[[ EXTRACTED MATERIAL, beginning ]]

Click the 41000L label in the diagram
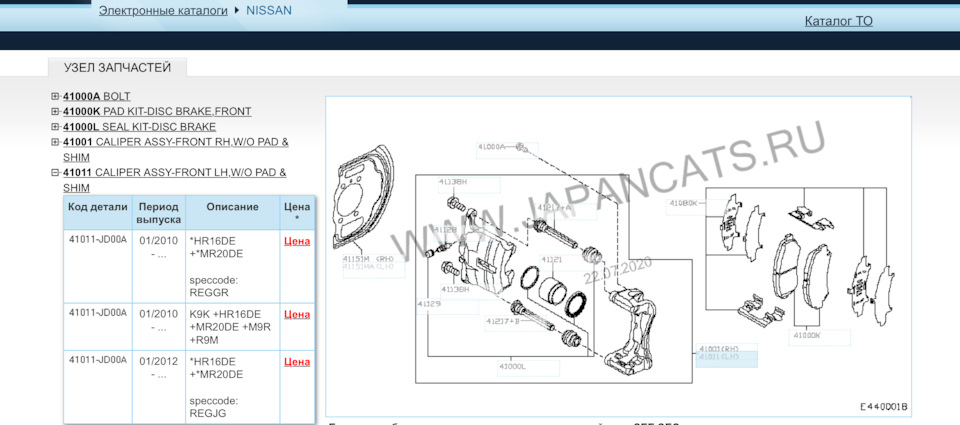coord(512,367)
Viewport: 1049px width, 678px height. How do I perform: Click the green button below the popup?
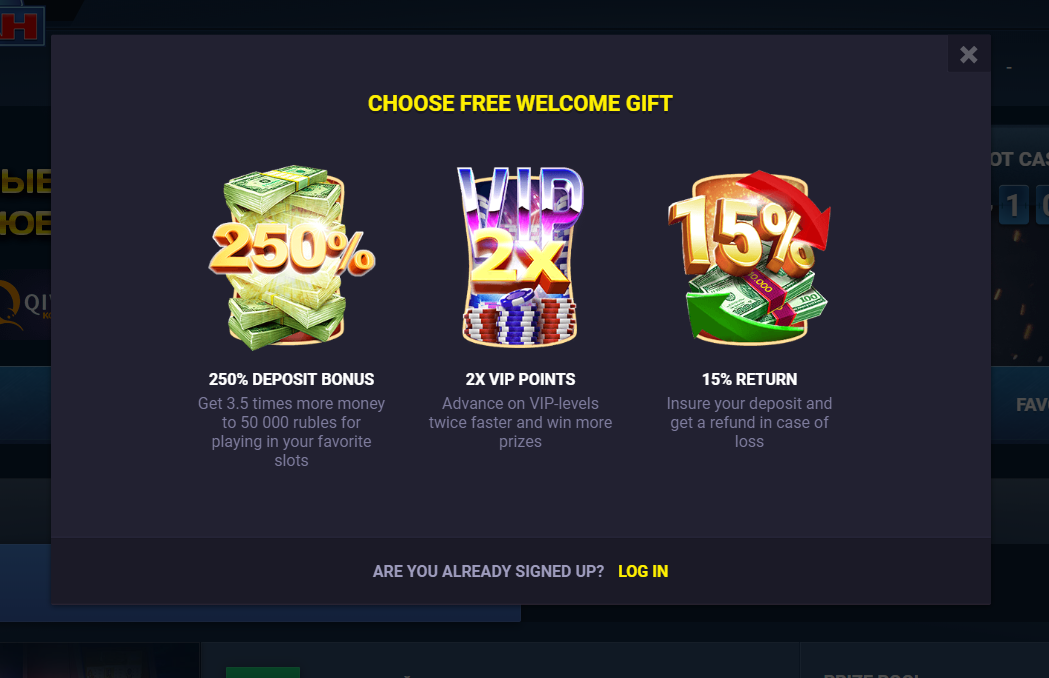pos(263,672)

[[ EXTRACTED MATERIAL, end ]]
[[ EXTRACTED MATERIAL, beginning ]]

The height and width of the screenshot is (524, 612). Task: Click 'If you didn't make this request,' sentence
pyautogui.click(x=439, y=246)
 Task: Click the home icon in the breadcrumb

[[ EXTRACTED MATERIAL, end ]]

[DESCRIPTION OF THE TASK]: In the records above, the line with "The height and" marks the start and the line with "Task: Click the home icon in the breadcrumb" marks the end; copy that stretch exactly, both lines included, and nothing else.

[EXPECTED OUTPUT]:
The height and width of the screenshot is (524, 612). Task: Click 'If you didn't make this request,' sentence
pyautogui.click(x=439, y=246)
 Task: Click the home icon in the breadcrumb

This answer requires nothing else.